Many thanks to both: that's entirely consistent.

Our database entry [BHC1859] has now been changed to

(Title) 'La Rochelle: the old church of St Nicolas, from the harbour'

(Description) The view is east across the Place de la Motte Rouge, which drops back from the corner of the inner harbour at La Rochelle at the south end of the Quai Valin. The old parish church of St Nicolas, founded in the 13th century and much damaged in the 16th, was rebuilt in late baroque form in 1658. From 1887, after a new parish church was built on another site, it was converted to a customs warehouse, later into shops, and finally into a tourism hotel in 1978. Today the church tower has a plain slated pyramidal roof, without the short central spire shown here by Everett and in a preliminary version, which is BHC1409.

I'll set you another one shortly!

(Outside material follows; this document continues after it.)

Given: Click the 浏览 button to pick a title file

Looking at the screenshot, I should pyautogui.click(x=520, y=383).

Probably also La Rochelle, but trickier...

Tim Williams,

I'm very pleased Everett has had some exposure via Art Detective - one of his dazzle paintings was used to publicise the launch in the Guardian.

My MA thesis was on dazzle/camouflage and its relationship with contemporary art and culture - if I recall correctly, some of the pictures that were in Everett's dazzle camouflage exhibition (catalogue in the NAL) may have been mistitled subsequently. This was all of ten years ago now, but perhaps one day I will find some time to revisit the subject.

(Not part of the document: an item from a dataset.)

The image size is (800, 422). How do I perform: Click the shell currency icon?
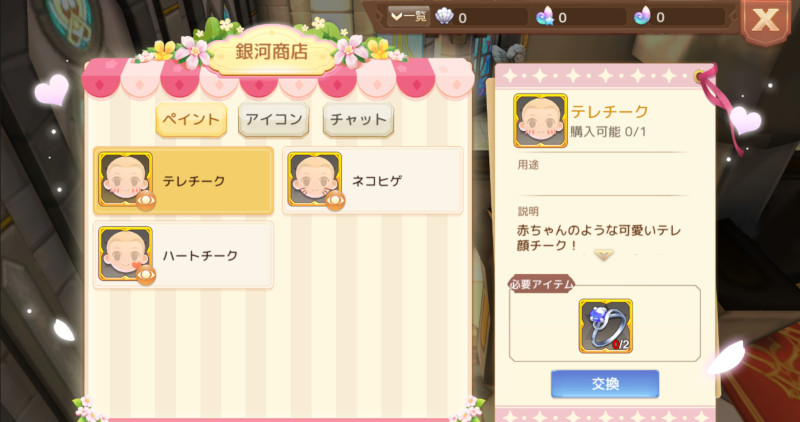coord(444,17)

We've just had a good showing of some of Everett's dazzle drawings in a small temporary war art display here (dismantled) in the Queen's House, but usually have some of his oils up -though the whole House will close for a refurbishment late July-to May 2016, ahead of its 400th anniversary (1616). Gwen Yarker also has a show in train on him for the Dorset County Museum, though I think mainly on his Dorset stuff of which they have a collection, but has been doing a lot of work on him over some time. Some more will be in 'Art and the War at Sea 1914-45' which is a book we have coming out (ed Christine Riding) with Lund Humphries in September.

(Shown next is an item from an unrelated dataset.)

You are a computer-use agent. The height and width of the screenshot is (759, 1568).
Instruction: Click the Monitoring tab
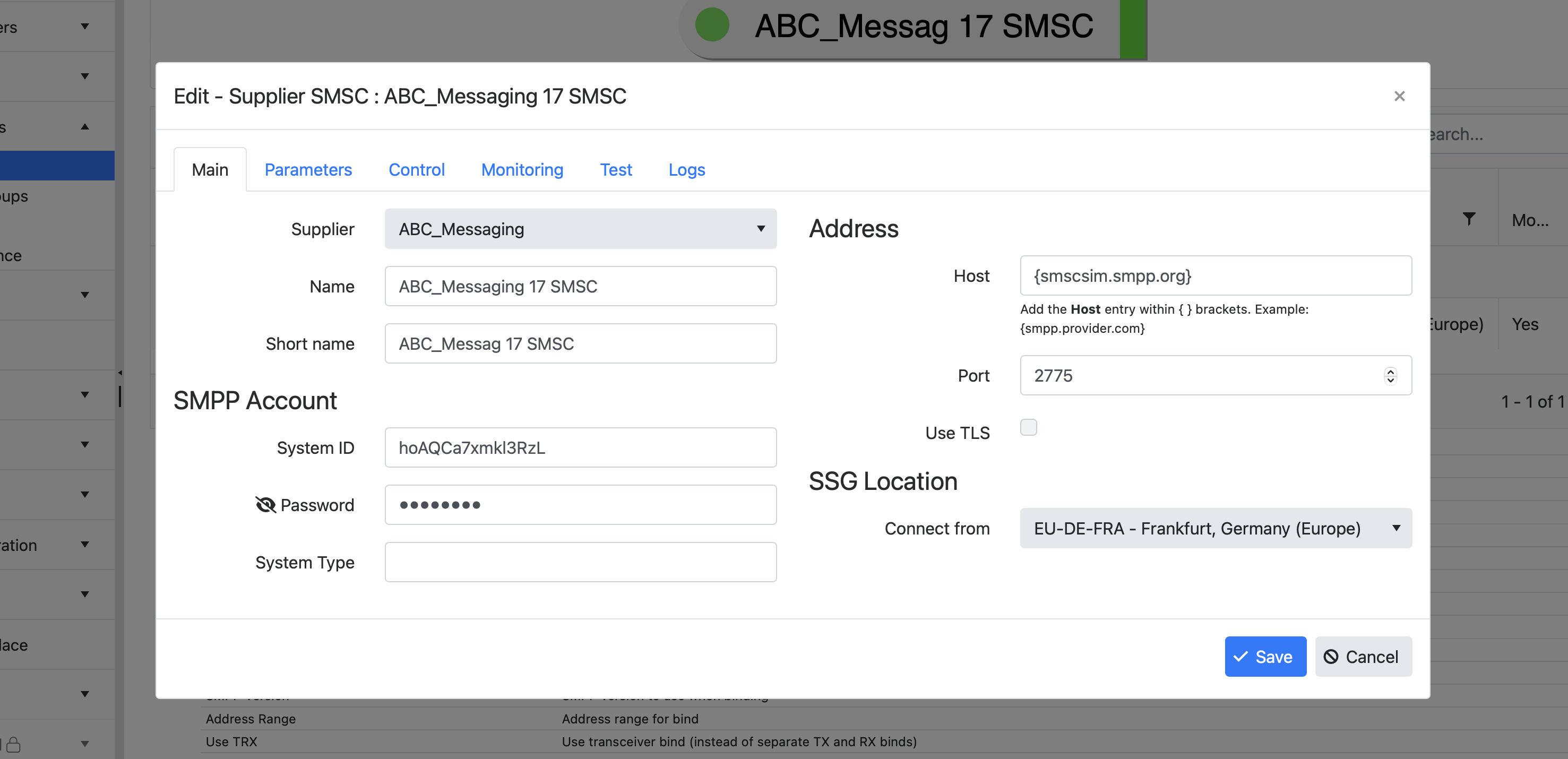(x=522, y=169)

Just to pick up on Andrew's also useful comments and links. The church is clearly marked (but not named) on the detailed map in his Voyage Phileas Fogg link, and Everett's view is towards it across both the square in front and the 'Basin a flot interieur' of the harbour, which has not been filled in but is today a yacht basin, as shown on the streetview link (the second of the that Andrea supplied in the first response above).

Osmund Bullock,

Ha, ha...well done, well done! I spent some fruitless hours on this last night, but took quite the wrong approach, ignoring La Rochelle and looking for Baroque harbourside churches, preferably pink!